躍進続くサツマイモ:海外でも人気で看板商品に
「ほくほく」「ねっとり」個性豊かな品種で、海外からも引き合い
消費者ニーズを捉えた品種の育成や改良も進む。農水省によると現在、国内で最も多く生産されている品種は、ねっとり系の「べにはるか」で全国に普及。ほくほく系の「ベニアズマ」は関東地方を中心に、「ほくほく」と「ねっとり」のバランスがいい「高系14号」が関西や南九州を中心に栽培されている。「高系(こうけい)14号」から派生した「五郎島金時(ごろうじまきんとき)」(石川)や「なると金時」(徳島)、「宮崎紅(みやざきべに)」(宮崎)「紅さつま」(鹿児島)などは地域のブランドになっている。 ブームに火を付けた「安納いも」は鹿児島・種子島が発祥で戦後、インドネシアから持ち込まれたサツマイモを栽培したのが始まりとされる。

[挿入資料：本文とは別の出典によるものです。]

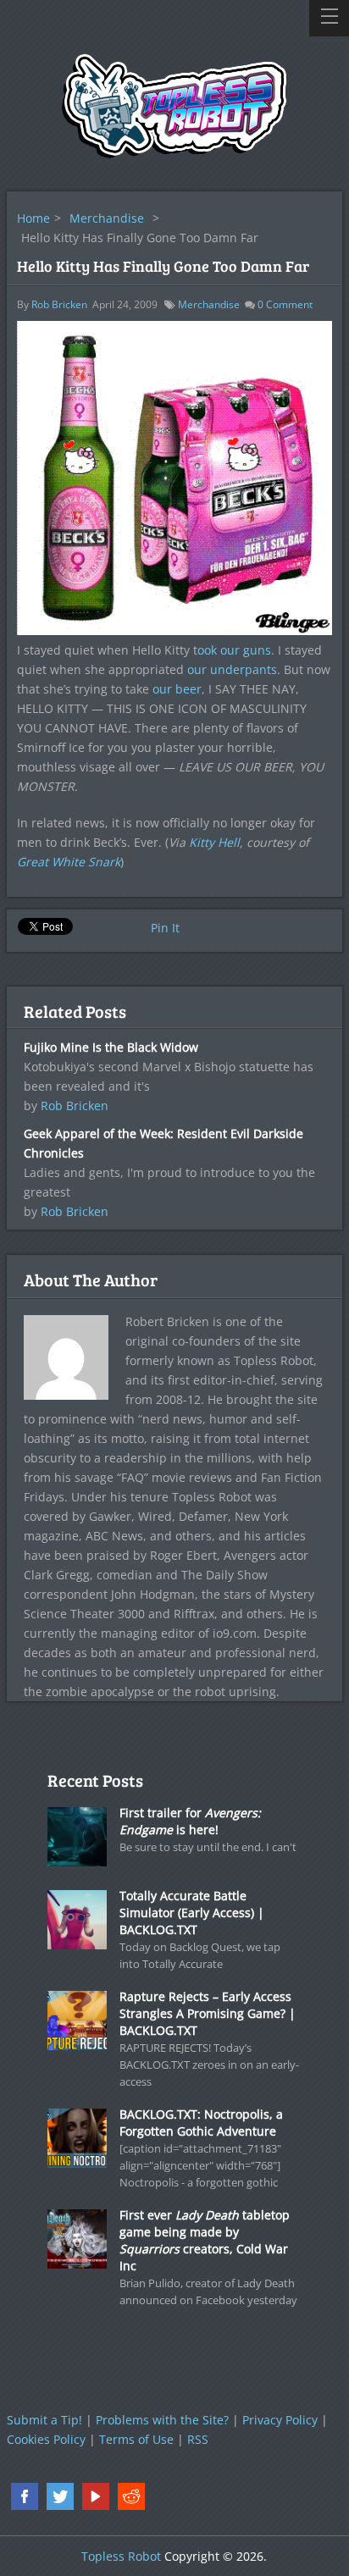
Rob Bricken (59, 304)
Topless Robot (121, 2556)
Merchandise (106, 218)
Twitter (60, 2496)
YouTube (95, 2496)
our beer (177, 689)
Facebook (24, 2496)
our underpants (232, 669)
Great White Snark (68, 862)
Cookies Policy (46, 2439)
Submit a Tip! (44, 2420)
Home (33, 218)
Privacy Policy (280, 2420)
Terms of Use (136, 2439)
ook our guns (234, 650)
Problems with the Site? (162, 2420)
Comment (285, 304)
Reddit (131, 2496)
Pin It (165, 928)
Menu (329, 18)
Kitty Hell (214, 842)
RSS (197, 2439)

ニーズの高まりを受けた本格販売に向けて選抜し1998年に、皮が褐紅色の「安納紅」と薄い黄褐色の「安納こがね」を品種登録、2022年3月には国が地域ブランドとして保護する「地理的表示(GI)」に「種子島安納いも」として登録されたという。 こうした追い風を受けて、生産量を急激に増やしているのが北海道だ。2023年産の作付面積は100ヘクタールとなり、この10年間で7.1倍、収穫量も1870トンで同じく6.7倍に急増した。温暖化による気温上昇で道内でも栽培可能になったことから、行政もサツマイモを新たな戦略作物となる「新顔作物」として選定するなど、生産拡大に力を入れる。 日本産のサツマイモは、海外からも注目を集める。財務省の貿易統計を基に農水省がまとめた資料によると、23年の輸出額は29億円となり、10年前の9.4倍に拡大。野菜の中ではイチゴ、ナガイモに次いで3位につけるなど、勢いを増している。主な輸出先は香港、タイ、シンガポール。このトップ3が輸出額の9割近くを占め、中でもタイへの輸出が著しく伸びていることから、国内産地はアジア市場を中心に、輸出増加が見込める有望品目として注目している。